The Supreme Court will hear four PILs against the practises of Nikah Halala and polygamy among Muslims.

New Delhi:  The legal validity of Nikah Halala -- a complicated process needed to remarry one's divorced wife -- and polygamy among Muslims will now be examined by the Supreme Court, which declared instant Triple Talaq unconstitutional seven months ago. A Constitution Bench of the top court, comprising its five senior-most judges, will hear four petitions challenging the legal validity of the two practices.

The court has already issued notices to the Centre regarding the matter.

Nikah-Halala is a practice intended to curb the incidence of divorce. Under it, a man cannot remarry his former wife unless she marries another man, consummates the marriage, gets a divorce and observes a period of separation period called "Iddat". Polygamy is the practice of having more than one wife at a time.

The need to stop Nikah Halala and polygamy has been highlighted repeatedly by women's groups, which contend that the practices are discriminatory and denigrating for women. The petitioners -- two Muslim women and a BJP lawyer -- want the top court to declare both practices illegal and unconstitutional.

In her petition, one of the women said she has been a victim of polygamy and had filed the petition to highlight the plight of thousands of Muslim women across the country. BJP lawyer Ashwini Kumar Upadhyay said a ban on polygamy and Nikah-Halala is the need of the hour to secure basic rights.

Last year, when a constitution bench examined the possibility of looking into the legal validity of instant Triple Talaq -- -- under which Muslim men can divorce their wives instantly by uttering "Talaq" thrice --  the government had also flagged Nikah Halala and polygamy. But the bench cited shortage of time and left the two issues for adjudication at a later date.

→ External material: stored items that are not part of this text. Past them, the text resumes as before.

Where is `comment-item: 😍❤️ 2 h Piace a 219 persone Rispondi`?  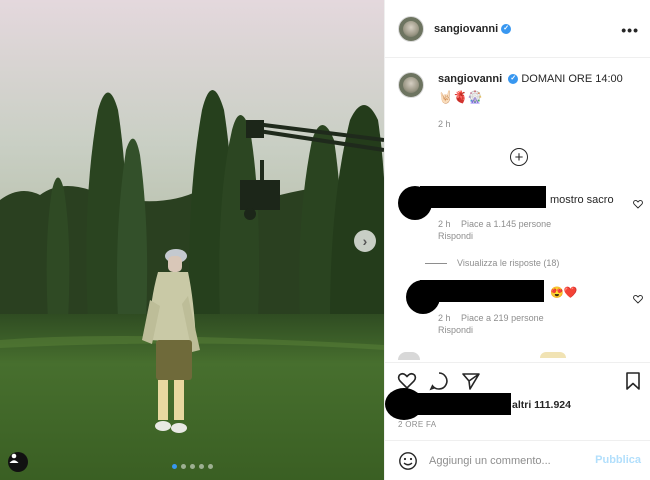
comment-item: 😍❤️ 2 h Piace a 219 persone Rispondi is located at coordinates (520, 310).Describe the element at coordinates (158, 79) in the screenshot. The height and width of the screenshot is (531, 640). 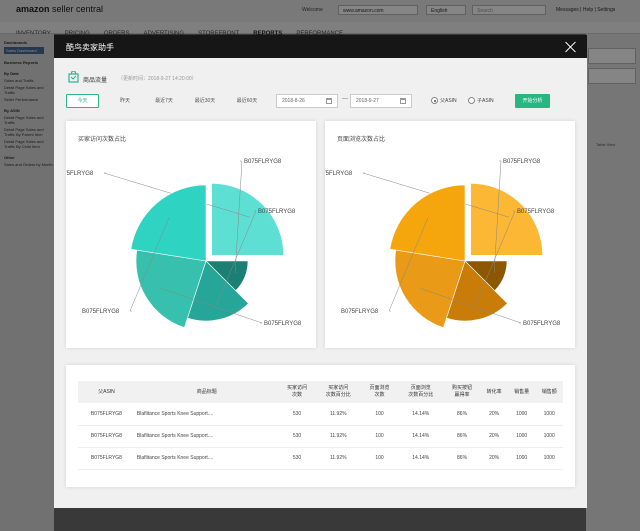
I see `update-time: （更新时间：2018-9-27 14:20:00）` at that location.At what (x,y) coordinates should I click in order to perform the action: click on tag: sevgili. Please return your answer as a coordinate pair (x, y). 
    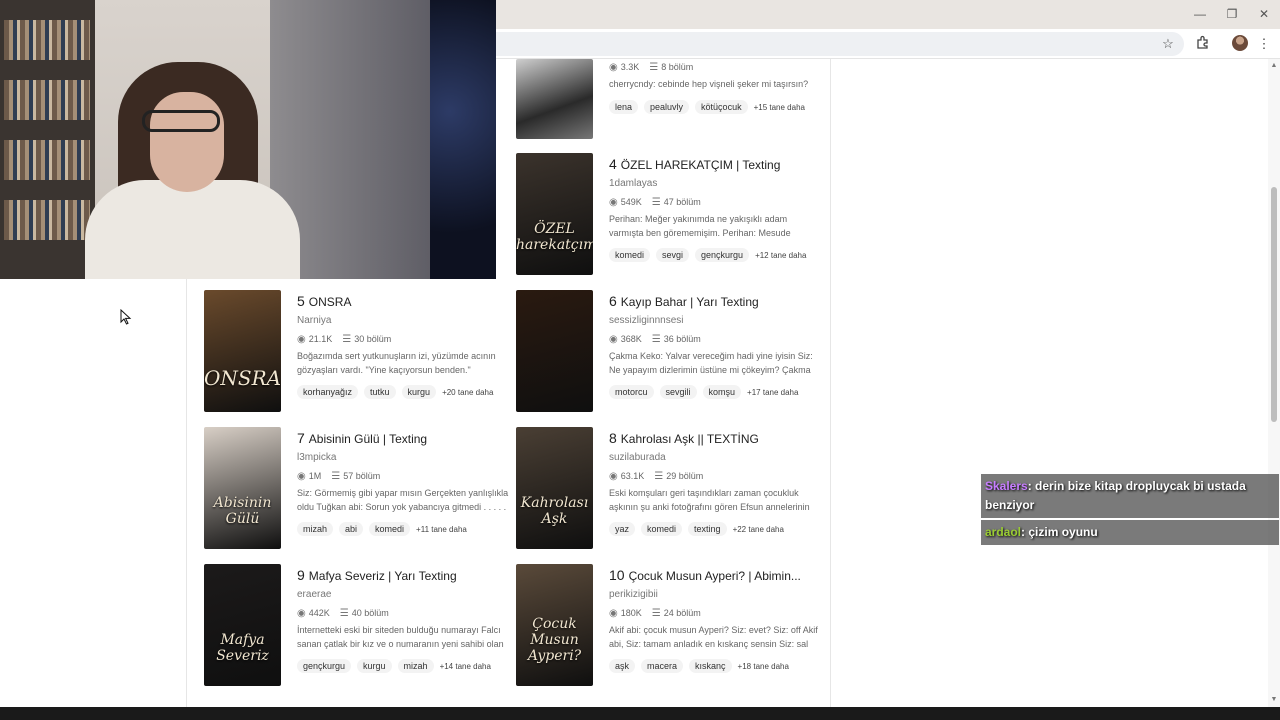
    Looking at the image, I should click on (678, 392).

In its judgment, delivered in August, the top court called instant Triple Talaq "bad in law". It is also "not integral to religious practice and violates constitutional morality," the court said.

Later, the government drafted a new law against Triple talaq, calling it unconstitutional, and derogatory and discriminatory for women. The bill, which proposes a three-year-jail term for a Muslim man who divorces his wife instantly by uttering triple talaq thrice, has been passed in Lok Sabha and is now pending in Rajya Sabha.